Yaşananları yaşanacakların teminatı olarak görme alışkanlığından vazgeçiremeyecekleri yabancı sermaye, herhangi bir şok karşısında TCMB’nin faiz silahı kullanamayacağı veya en azından kullanmakta çok geç kalacağını varsayıyor. Bu durumda orta vadede ani fiyat düşüşü riski gördüğünüz bir malı (Türkiye ekonomisi hızla yükselen kurla ucuzlar); “çok cazip” de olsa, satın almayı bir süre ertelemenize kimse bir şey diyemez tabii!
2009 yılındaki “teğet geçme” tartışmaları, hatırlayacaksınız dünyanın gelişkin ülke merkez bankalarının hızla parasal genişlemeye gitmesi ve sermaye akımlarının normalleşmesi nedeniyle teorik bir sonuca bağlanmadan pratikte askıya alınmıştı. Korkut Hoca’nın devam edeceği bu kırılganlık sunumunun bir ara sonucu olarak, Suud ve Katar sermayesine daha çok bel bağlanacağı bir dönem yaşamakta olduğumuzu anlayabiliyoruz.

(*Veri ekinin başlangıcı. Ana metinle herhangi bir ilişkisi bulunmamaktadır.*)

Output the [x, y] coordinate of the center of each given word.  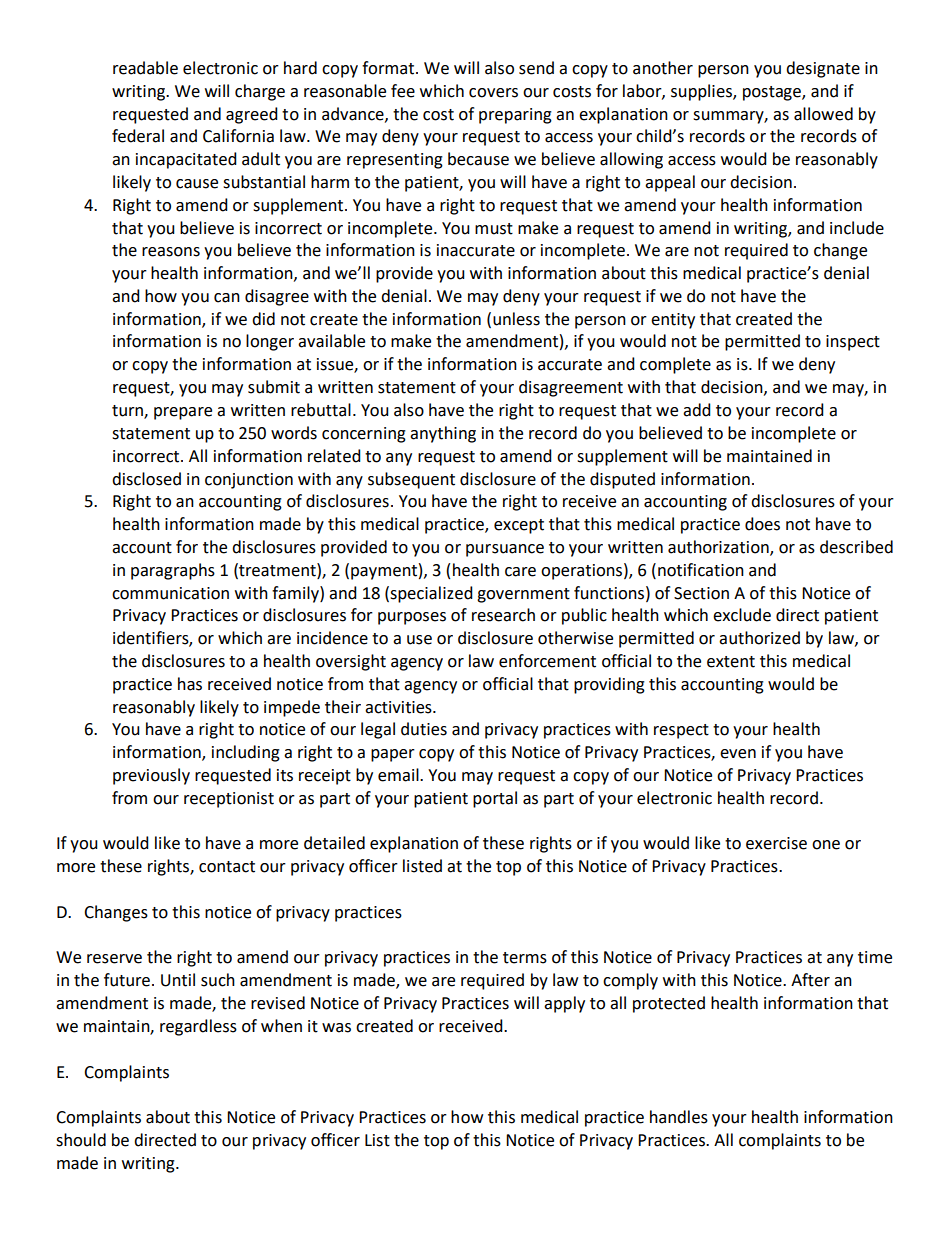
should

Sermaye akımlarında uzun sürecek bir kuruma eğilimi varken “gelenlerin” talepleri daha da ağırlaşacaktır.
Daha önce değinmiştim; içine girdiğimiz dönemin ani çöküş ve 8-16 ay sonrasında hızlı toparlanma şeklinde alışık olduğumuz şok dalgası tipinde değil, 8-10 yılı bulabilecek çok kalın bir durgunluk perdesi şeklinde olma ihtimali yüksek. Hele de emlak sektöründe çok uzayan satış süreleri ve ısrarlı fiyat düşüşleriyle birlikte seyrederse…
Global sermaye hareketleriyle ilgili kimi gözlemlere geri dönmek istiyorum.
10 yıllık ABD tahvilleri, dünyanın en güvenli yani “riskten muaf” olduğu varsayılan yatırım aracı kabul edilir. Bunların verimi (faizi) son bir ayda yüzde 2,4’ten 1,9’a indi. Diğer bir deyişle ABD’ye büyük miktarda sermaye girişleri sonucu tahvil fiyatları arttı yani faiz düştü. 2009 yılında sıfır faiz politikasına geçildiğinde yüzde 5-6 civarından yüzde ikiye kadar inen faizler, en son 2011 yılının başında 3,5 seviyesinin üzerini görmüştü. Beş yıldır sermayenin evine dönme eğiliminin arttığının temel bir işareti bu.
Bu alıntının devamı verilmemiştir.